L’autre problème tient à la méfiance qu’entretient la France vis-à-vis de la religion : Malick ne donnant quasiment jamais d’interview, on ne peut que se demander qui est ce type et s’il passe vraiment ses journées à s’extasier devant la nature, avant surtout de s’offusquer de le voir affirmer comme ça, sans argumenter, qu’il y a bien de la lumière après la mort, et qu’au fond, les religions ont tout bon depuis le début.
A ce titre, le réalisateur actuel le plus proche de Terrence Malick est peut-être Seth Rogen, qui avec This is the end et Sausage Party, confronte la légitimité des discours religieux à ses pulsions athées – quand Malick fait le contraire, confrontant les discours athées à ses pulsions religieuses. Mais le résultat est le même : la question de la foi apparaît comme un sujet brûlant et une obsession. L’abordant par le versant athée, Rogen s’avère simplement plus user-friendly que cet alpiniste de la grâce qu’est Malick.
Oui, il nous arrive bel et bien d’arpenter encore le monde pour des raisons philosophiques, à la manière des écrivains de la beat generation qui précédèrent tout juste les premiers Malick – Jack Kerouac venait littéralement de mourir quand le réalisateur entama le scénario de son premier film, La Balade sauvage, en 1970. En 2017, sortir est généralement associé à l’hygiène de vie, la sagesse n’étant désormais plus contenue dans le monde réel, mais dans les livres et sur Internet. Quant à la méditation, qui consiste justement à se délester momentanément de son intelligence, elle est logiquement perçue par le monde rationnel comme un élément d’hygiène intellectuelle, pas une fin en soi. Or Voyage of Time appartient à ces films rares car certes dénués d’intelligence – la méditation réclamant toujours de faire le vide dans ses pensées – mais ne traitant pas celle-ci en ennemie.
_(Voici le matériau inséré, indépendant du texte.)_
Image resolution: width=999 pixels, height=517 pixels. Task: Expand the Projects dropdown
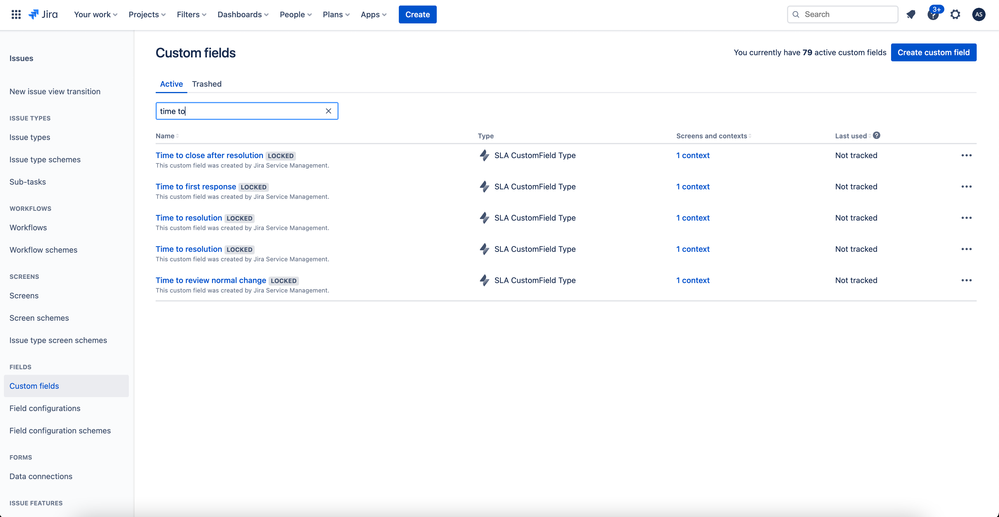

Malick, clairement, ne conçoit pas plus ses films en fonction de leur intelligence que de leur intelligibilité, et se contente d’affirmer, encore et toujours, qu’il y a du sens à regarder vers l’Extérieur – avec majuscule, puisqu’il s’agit de mondes extra-muros, mais aussi extra-terrestres, et extra-humains. Tout ça, in fine, permettant peut-être de regarder en nous-mêmes, et dieu sait que Malick filme les mitochondries comme les supernovae, mais le message est si clair qu’on aimerait s’en détourner un instant pour considérer la possibilité que le but ne soit pas, pour une fois, de regarder en nous-mêmes, mais à l’extérieur, rien qu’à l’extérieur.
La question du Jardin d’Eden est d’ailleurs éludée, contrairement à la plupart des Malick qui, au moins jusqu’à To the Wonder, ne racontaient que cela, le passage de l’intérieur du Jardin à l’extérieur. Cette fois, nous ignorons où nous sommes : la trajectoire est continue, du Big Bang à l’anthropocène, et le film se garde bien de préciser quand nous avons été chassés du Paradis. Nous y sommes peut-être encore ; nous n’y avons peut-être jamais été – peu importe : regardons ce qui nous entoure.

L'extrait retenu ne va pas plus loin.